Photo/ Agence Noor : quinze ans saisissant
Pour son anniversaire, le collectif international de photoreporters créé par feu Stanley Greene présente un best of à la BNF.
Le site de la Bibliothèque nationale de France (BNF) a beau être immense, l’agence Noor n’y dispose que d’une seule salle pour son digest. Objectivement, c’est un peu juste. Cela permet néanmoins de se faire une idée fiable de l’engagement qui fédère les quatorze photographes défilant sous une bannière à consonance arabe («lumière» en VO), cependant que résolument cosmopolite, avec pas moins de onze nationalités représentées. De toute la bande, dont, vu l’éclatement géographique (Etats-Unis, Russie, Jordanie, Espagne, France…), on imagine qu’elle n’a pas dû souvent banqueter, le plus connu est aussi le seul qui n’est plus là, aujourd’hui, pour contempler la rétrospective, composée d’environ 70 tirages donnés au département des Estampes et de la photographie de la BNF.
Black Panther. Mort d’un cancer en 2017, à l’âge de 68 ans, l’Américain francophile Stanley Greene avait (avec Kadir van Lohuizen) lancé Noor en 2007 à Perpignan, dans le cadre du festival Visa pour l’image où, proche du directeur, JeanFrançois Leroy, il était pour ainsi dire comme à la maison. Indéboulonnable figure tutélaire, l’ex-Black Panther occupe cependant une place centrale dans l’accrochage parisien, surmonté d’un épitomé : «Les journalistes apparaissent aujourd’hui comme des “touristes du désastre”, bondissant de-ci, de-là pour observer les points chauds de la planète. Telle n’a jamais été mon idée du métier : je crois que le travail du photoreporter doit se concevoir à une échelle plus vaste, revenant encore et encore sur les lieux afin de porter un témoignage dans la durée.»

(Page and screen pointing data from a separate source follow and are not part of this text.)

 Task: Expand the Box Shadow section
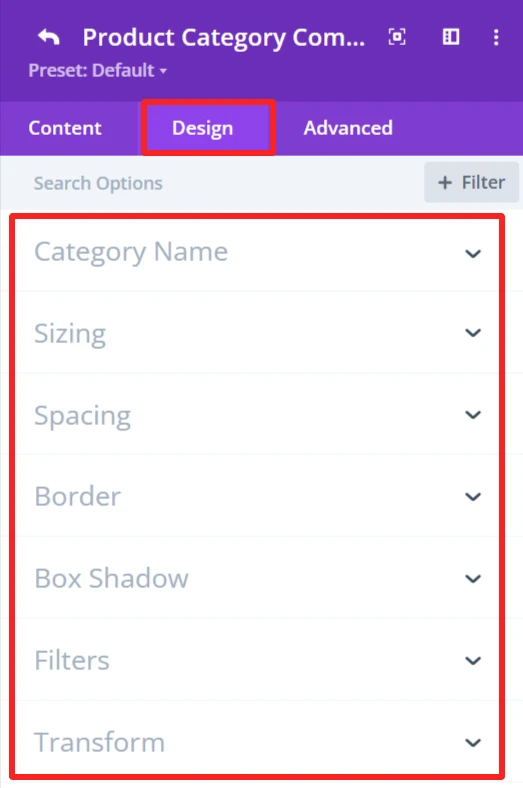tap(257, 578)
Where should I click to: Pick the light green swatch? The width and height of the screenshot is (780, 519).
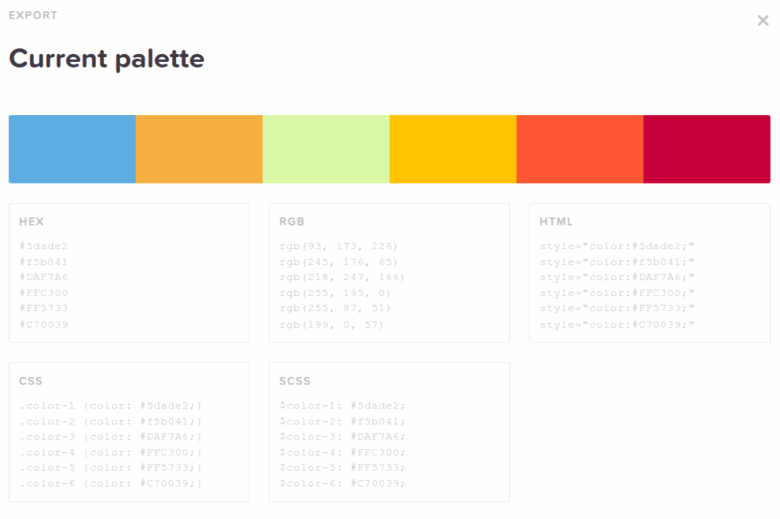coord(326,149)
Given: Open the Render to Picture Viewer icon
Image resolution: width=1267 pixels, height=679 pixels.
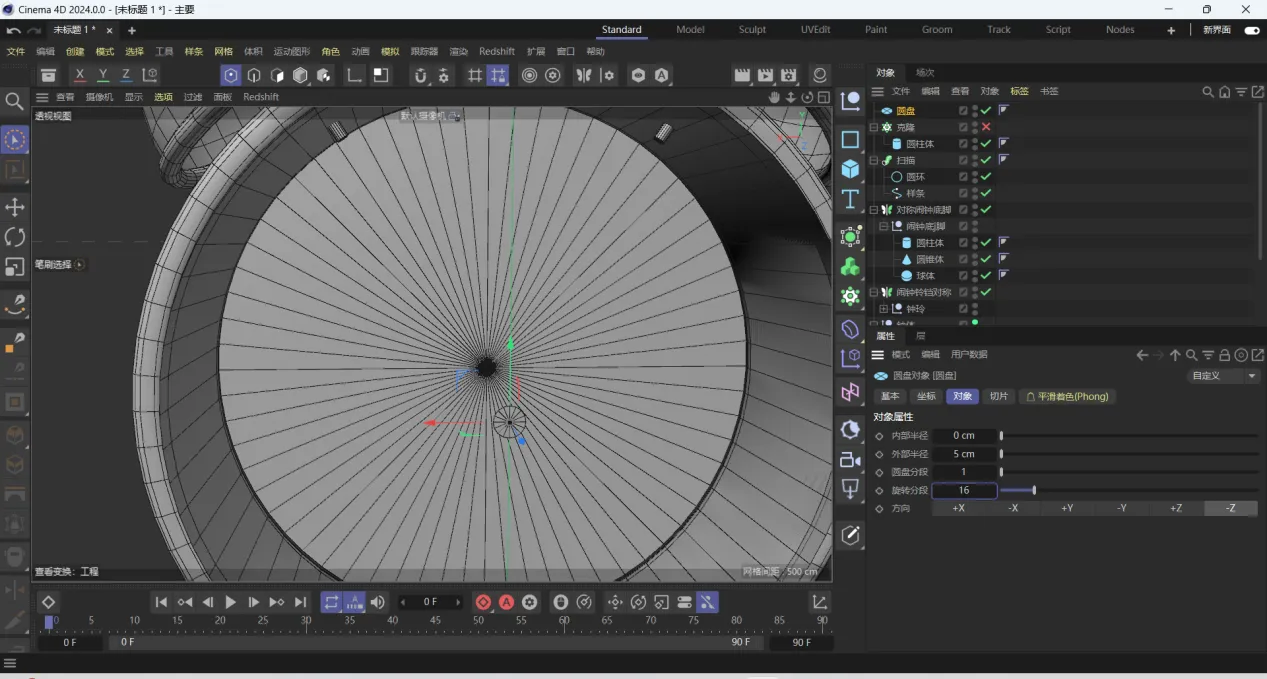Looking at the screenshot, I should pos(765,75).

«Les appareils photos sont les armes avec lesquelles je me bats», affirmait également Stanley Greene, entraînant dans son sillage sept femmes et six hommes dans une «coopérative» qui deviendra un creuset des affres de la planète, de l’extrême dénuement d’un hôpital psychiatrique de la Sierra Leone (Pep Bonet) aux manifestations de la place Tahrir, au Caire, symbolisant en 2011 les espoirs déçus du Printemps arabe (Yuri Kozyrev).

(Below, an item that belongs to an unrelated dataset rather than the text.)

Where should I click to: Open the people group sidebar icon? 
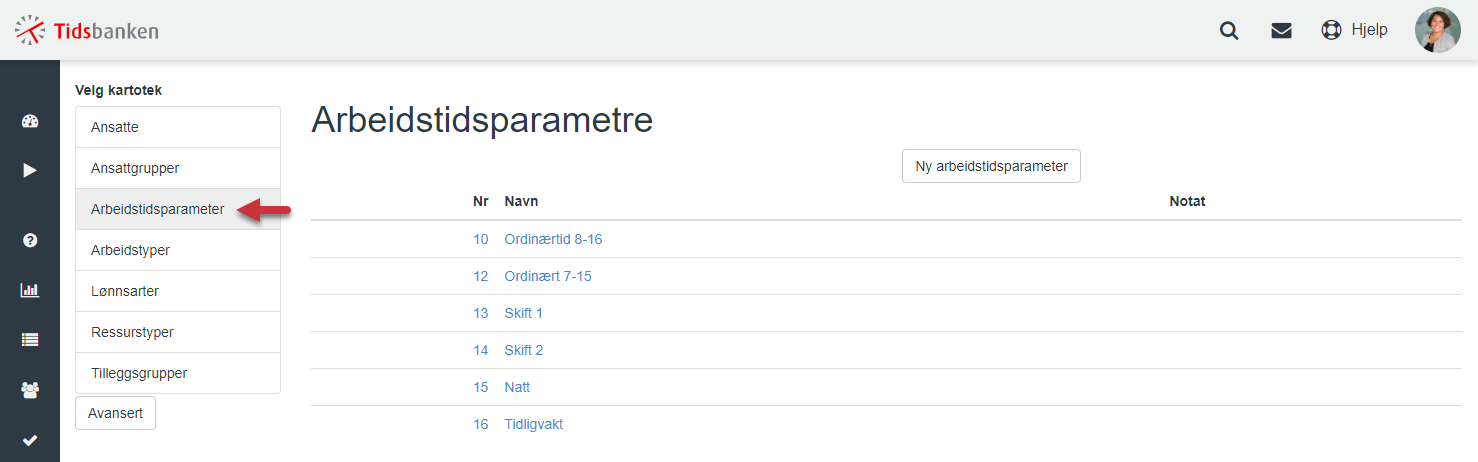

Ignominies. Des contextes tantôt ordinaires ou ignorés (la palme revenant à Pep Bonet, capable de se plonger dans la culture heavy metal underground au Botswana), tantôt historiques, mais où il ne sera au fond jamais question que d’hommes, de femmes
et d’enfants, payant trop souvent au prix fort les mille et une ignominies d’une civilisation détraquée. Ce que, entre autres visages mémorables, résume la pose officielle de tel couple de mariés américains où la jeune femme au regard perdu se tient au côté de son conjoint, un marine en uniforme, littéralement défiguré par ce qu’on devine avoir été une explosion (Nina Berman). Ou, dans un Angola truffé de mines antipersonnel, cette fillette fiérote, qui serre dans ses bras une poupée rudimentaire, près d’un gamin unijambiste soutenu par des béquilles.
Ce monde qui nous regarde : 15 ans de l’agence Noor, BNF François Mitterrand, galerie des donateurs, 75 013, www.bnf.fr, entrée libre, jusqu’au 5 juin.